Records for the task:
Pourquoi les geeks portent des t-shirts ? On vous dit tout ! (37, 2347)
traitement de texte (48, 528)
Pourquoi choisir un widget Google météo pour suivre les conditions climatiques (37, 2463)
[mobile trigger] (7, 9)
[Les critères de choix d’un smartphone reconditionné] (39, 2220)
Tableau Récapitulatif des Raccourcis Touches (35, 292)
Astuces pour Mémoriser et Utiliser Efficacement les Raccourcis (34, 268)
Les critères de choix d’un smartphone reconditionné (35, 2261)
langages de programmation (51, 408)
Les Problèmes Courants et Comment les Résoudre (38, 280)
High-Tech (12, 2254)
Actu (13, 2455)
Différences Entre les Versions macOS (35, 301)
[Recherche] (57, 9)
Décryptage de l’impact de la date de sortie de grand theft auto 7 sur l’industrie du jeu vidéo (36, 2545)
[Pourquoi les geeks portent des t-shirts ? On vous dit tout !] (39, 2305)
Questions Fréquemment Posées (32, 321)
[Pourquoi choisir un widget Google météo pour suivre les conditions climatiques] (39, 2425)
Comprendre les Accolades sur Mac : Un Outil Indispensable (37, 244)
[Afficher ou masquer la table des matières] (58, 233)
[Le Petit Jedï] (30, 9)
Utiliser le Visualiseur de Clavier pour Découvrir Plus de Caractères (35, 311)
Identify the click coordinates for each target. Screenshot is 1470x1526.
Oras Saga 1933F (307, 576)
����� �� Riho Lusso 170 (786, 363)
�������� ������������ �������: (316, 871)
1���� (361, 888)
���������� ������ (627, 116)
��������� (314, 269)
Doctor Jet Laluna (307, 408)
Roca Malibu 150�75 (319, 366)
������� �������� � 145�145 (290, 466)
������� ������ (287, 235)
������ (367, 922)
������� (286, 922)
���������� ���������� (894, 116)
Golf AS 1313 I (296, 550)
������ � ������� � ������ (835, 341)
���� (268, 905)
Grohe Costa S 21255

Goal: Output each line of the listing above as one string in a JSON list, leaving out blank lines.

The reply:
[
  "Pourquoi les geeks portent des t-shirts ? On vous dit tout ! (37, 2347)",
  "traitement de texte (48, 528)",
  "Pourquoi choisir un widget Google météo pour suivre les conditions climatiques (37, 2463)",
  "[mobile trigger] (7, 9)",
  "[Les critères de choix d’un smartphone reconditionné] (39, 2220)",
  "Tableau Récapitulatif des Raccourcis Touches (35, 292)",
  "Astuces pour Mémoriser et Utiliser Efficacement les Raccourcis (34, 268)",
  "Les critères de choix d’un smartphone reconditionné (35, 2261)",
  "langages de programmation (51, 408)",
  "Les Problèmes Courants et Comment les Résoudre (38, 280)",
  "High-Tech (12, 2254)",
  "Actu (13, 2455)",
  "Différences Entre les Versions macOS (35, 301)",
  "[Recherche] (57, 9)",
  "Décryptage de l’impact de la date de sortie de grand theft auto 7 sur l’industrie du jeu vidéo (36, 2545)",
  "[Pourquoi les geeks portent des t-shirts ? On vous dit tout !] (39, 2305)",
  "Questions Fréquemment Posées (32, 321)",
  "[Pourquoi choisir un widget Google météo pour suivre les conditions climatiques] (39, 2425)",
  "Comprendre les Accolades sur Mac : Un Outil Indispensable (37, 244)",
  "[Afficher ou masquer la table des matières] (58, 233)",
  "[Le Petit Jedï] (30, 9)",
  "Utiliser le Visualiseur de Clavier pour Découvrir Plus de Caractères (35, 311)",
  "Identify the click coordinates for each target. Screenshot is 1470x1526.",
  "Oras Saga 1933F (307, 576)",
  "����� �� Riho Lusso 170 (786, 363)",
  "�������� ������������ �������: (316, 871)",
  "1���� (361, 888)",
  "���������� ������ (627, 116)",
  "��������� (314, 269)",
  "Doctor Jet Laluna (307, 408)",
  "Roca Malibu 150�75 (319, 366)",
  "������� �������� � 145�145 (290, 466)",
  "������� ������ (287, 235)",
  "������ (367, 922)",
  "������� (286, 922)",
  "���������� ���������� (894, 116)",
  "Golf AS 1313 I (296, 550)",
  "������ � ������� � ������ (835, 341)",
  "���� (268, 905)",
  "Grohe Costa S 21255"
]